The HM10 and HM11 are popular Bluetooth Low Energy modules based on the Ti CC2540 and CC2540 BLE SoC device.

Most HM10 and HM11 devices seem to come pre-installed with with “HMSoft” from a Chinese company called “Huamao Technology CO,. LTD.”

I was interested to determine the battery life of these devices operating as an iBeacon, so I decided to do an accelerated long term test, using two AAA Energizer cells to power the module.

To accelerate the test, I changed the Advertising period using the AT+ADVI command to the minimum time between transmissions, which is quoted as 100ms using the command  “AT+ADVI0”

Power use was minimized by using AT+ADTY3 to make the device non-connectable and AT+DELO2 and enabling auto sleep mode AT+PWRM0

0.44mA Digital current meter

0.5mA Analogue current meter

As far as I can tell the batteries I tested with were standard Energizer E92 / AAA http://data.energizer.com/PDFs/E92.pdf

Looking at the spec, the batteries should have over 1000 mAH on the very low current load that the BLE beacon consumes, however the quoted capacity is at a final voltage of 0.9V, which would give 1.8V for 2 batteries, and is lower than the minimum working voltage for the CC2540 as shown in the spec on the device from TI http://www.ti.com/lit/ds/symlink/cc2540.pdf

The time versus consumption graphs from the battery spec PDF show that at 10mA constant discharge that the battery should last 100 hours, which equates to 1000mAH. However for lower currents there is no data on the graph, as 10mA is the lowest value shown.  However if at lower currents, the capacity followed the same trend line, the capacity would be well in excess of 1000mAH.

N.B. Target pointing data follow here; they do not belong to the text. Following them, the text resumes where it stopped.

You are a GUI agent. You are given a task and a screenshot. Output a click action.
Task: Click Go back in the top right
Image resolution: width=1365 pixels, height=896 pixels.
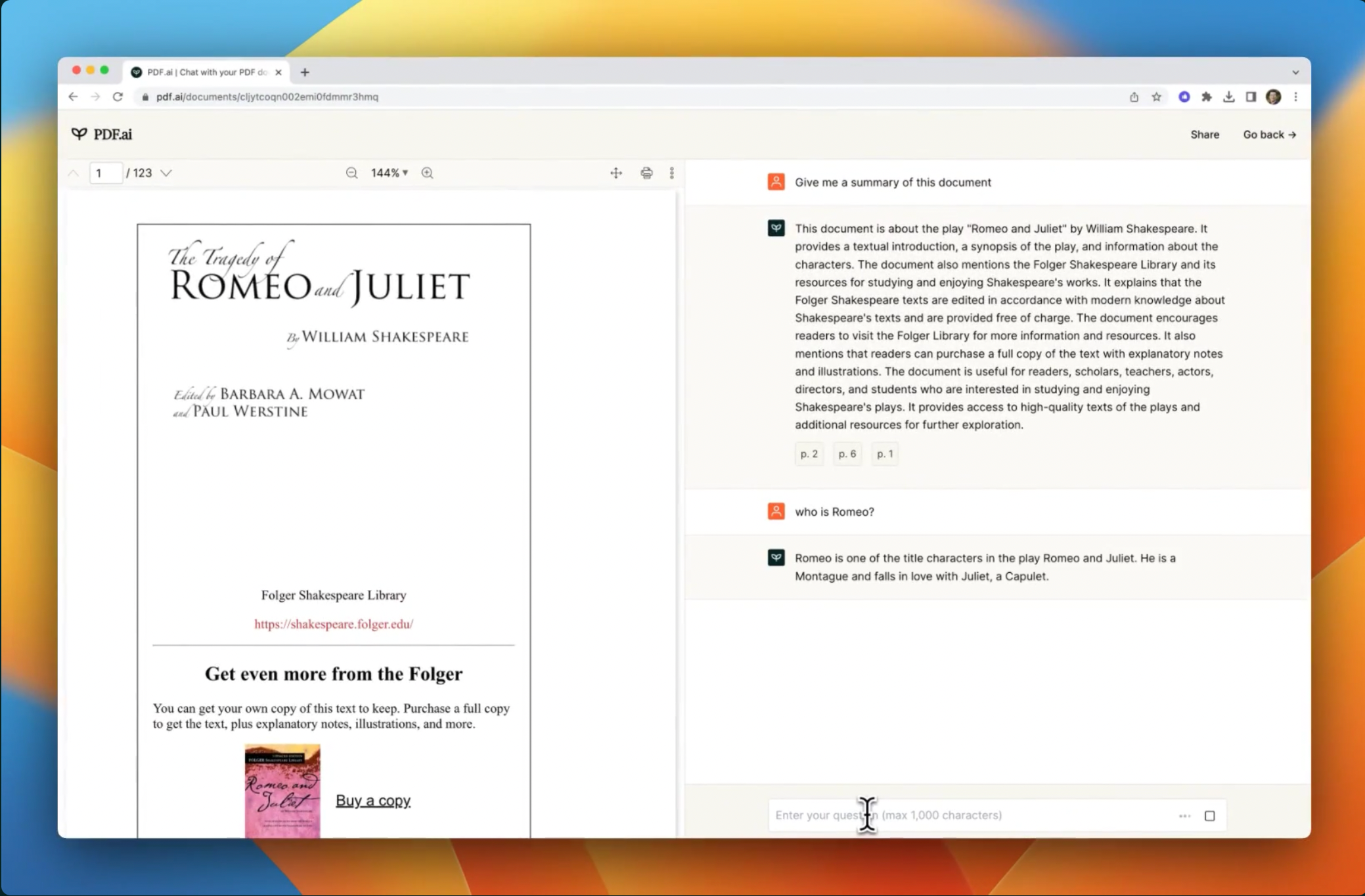[1269, 134]
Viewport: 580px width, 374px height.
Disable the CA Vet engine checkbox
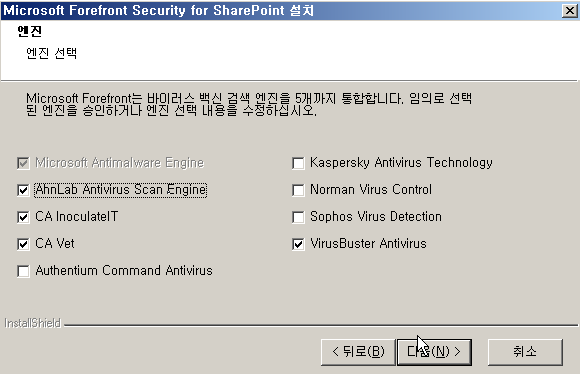pyautogui.click(x=23, y=244)
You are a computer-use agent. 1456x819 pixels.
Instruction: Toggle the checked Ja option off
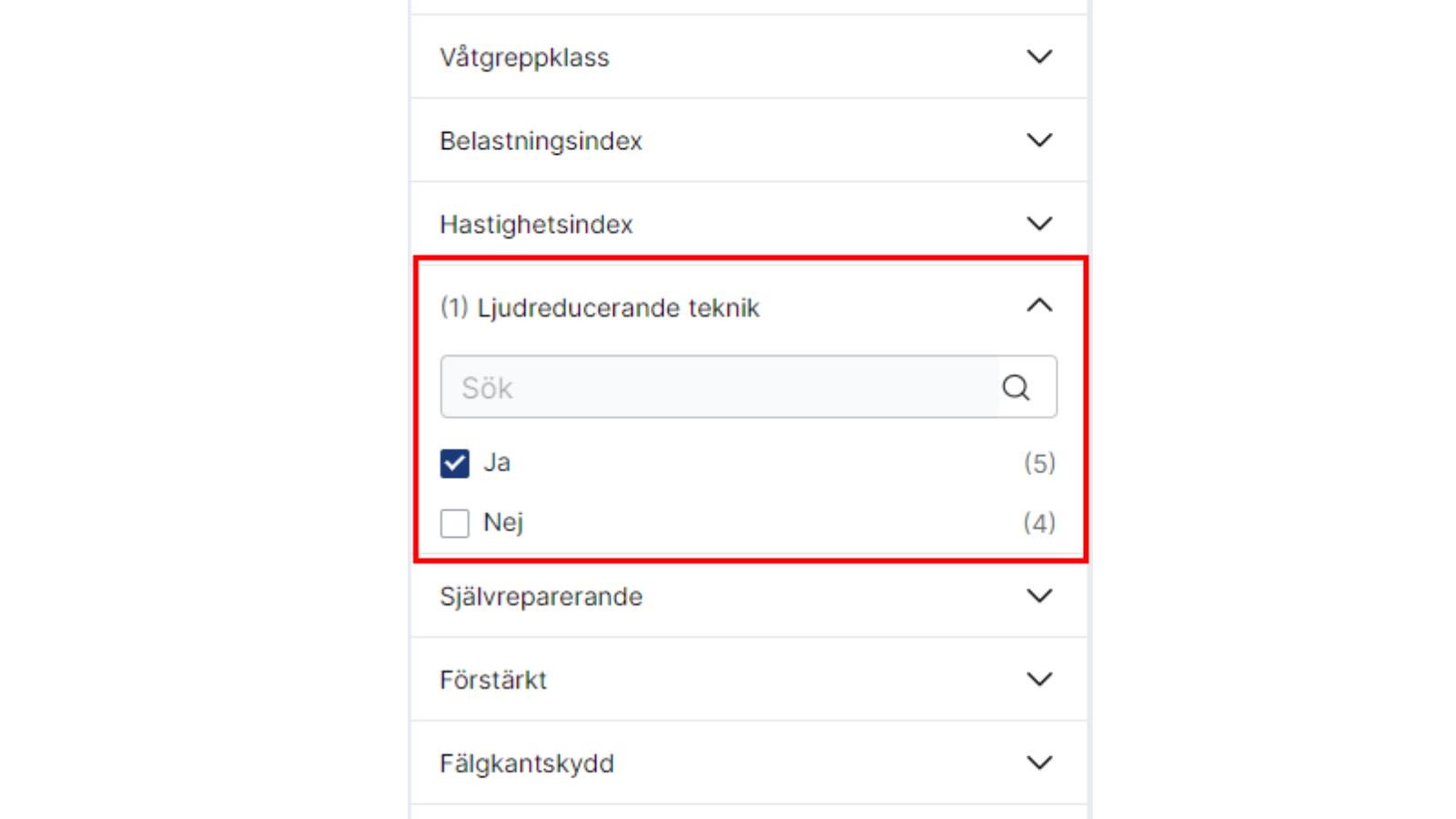(454, 462)
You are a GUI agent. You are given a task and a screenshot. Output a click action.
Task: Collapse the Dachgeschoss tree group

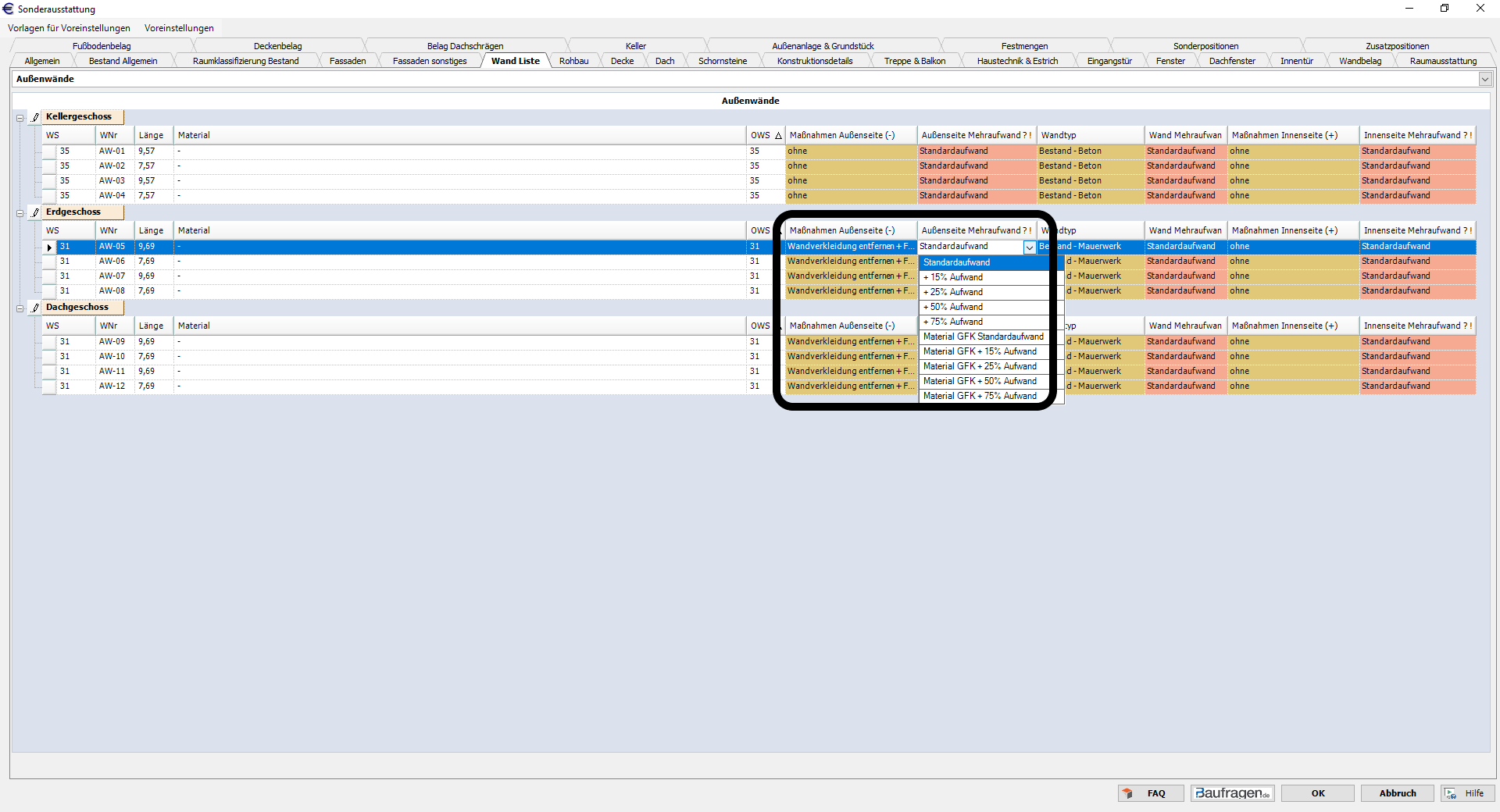20,308

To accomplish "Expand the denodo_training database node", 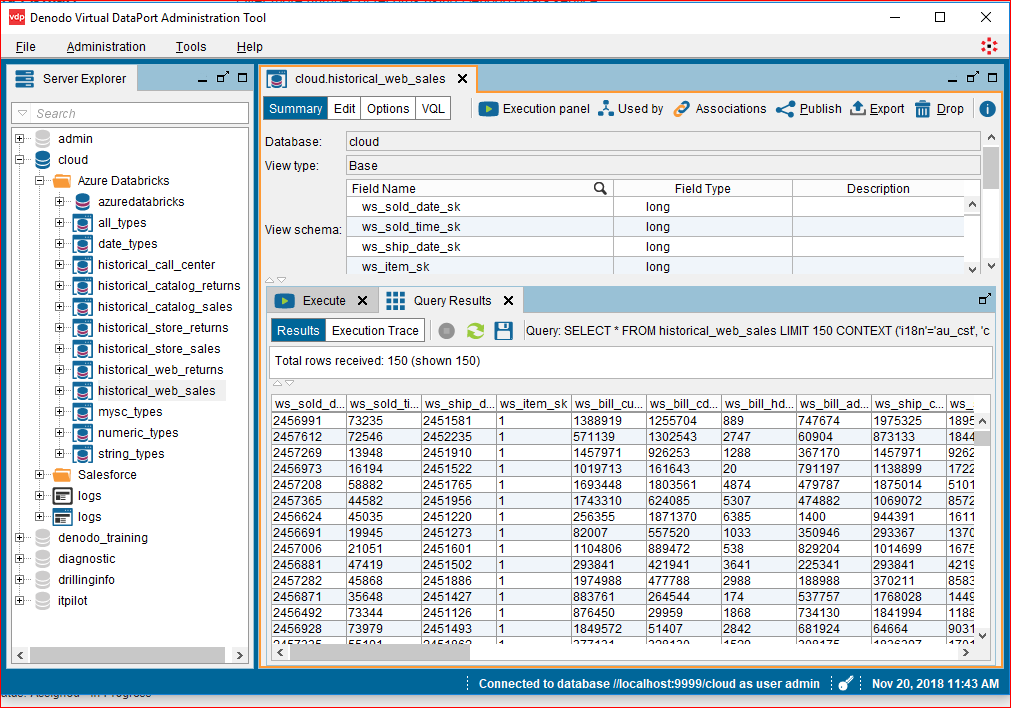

At 0.5mA on a 1000mAH battery, I had hoped that the beacon would run for around 2000 hours,  which is nearly 12 weeks. This would extrapolate to around 10 times as long, using normal broadcast rates, of 1 per second, i.e 120 weeks or over 2 years.

However to my surprise, after just over a week, when I measured the voltage on the batteries, I noticed that they had dropped to a combined voltage of 1.9V and the beacon had stopped functioning.

So why has the battery life been magnitudes of order less than anticipated. Well, at the moment I don’t know. There are a number of possible causes for this problem.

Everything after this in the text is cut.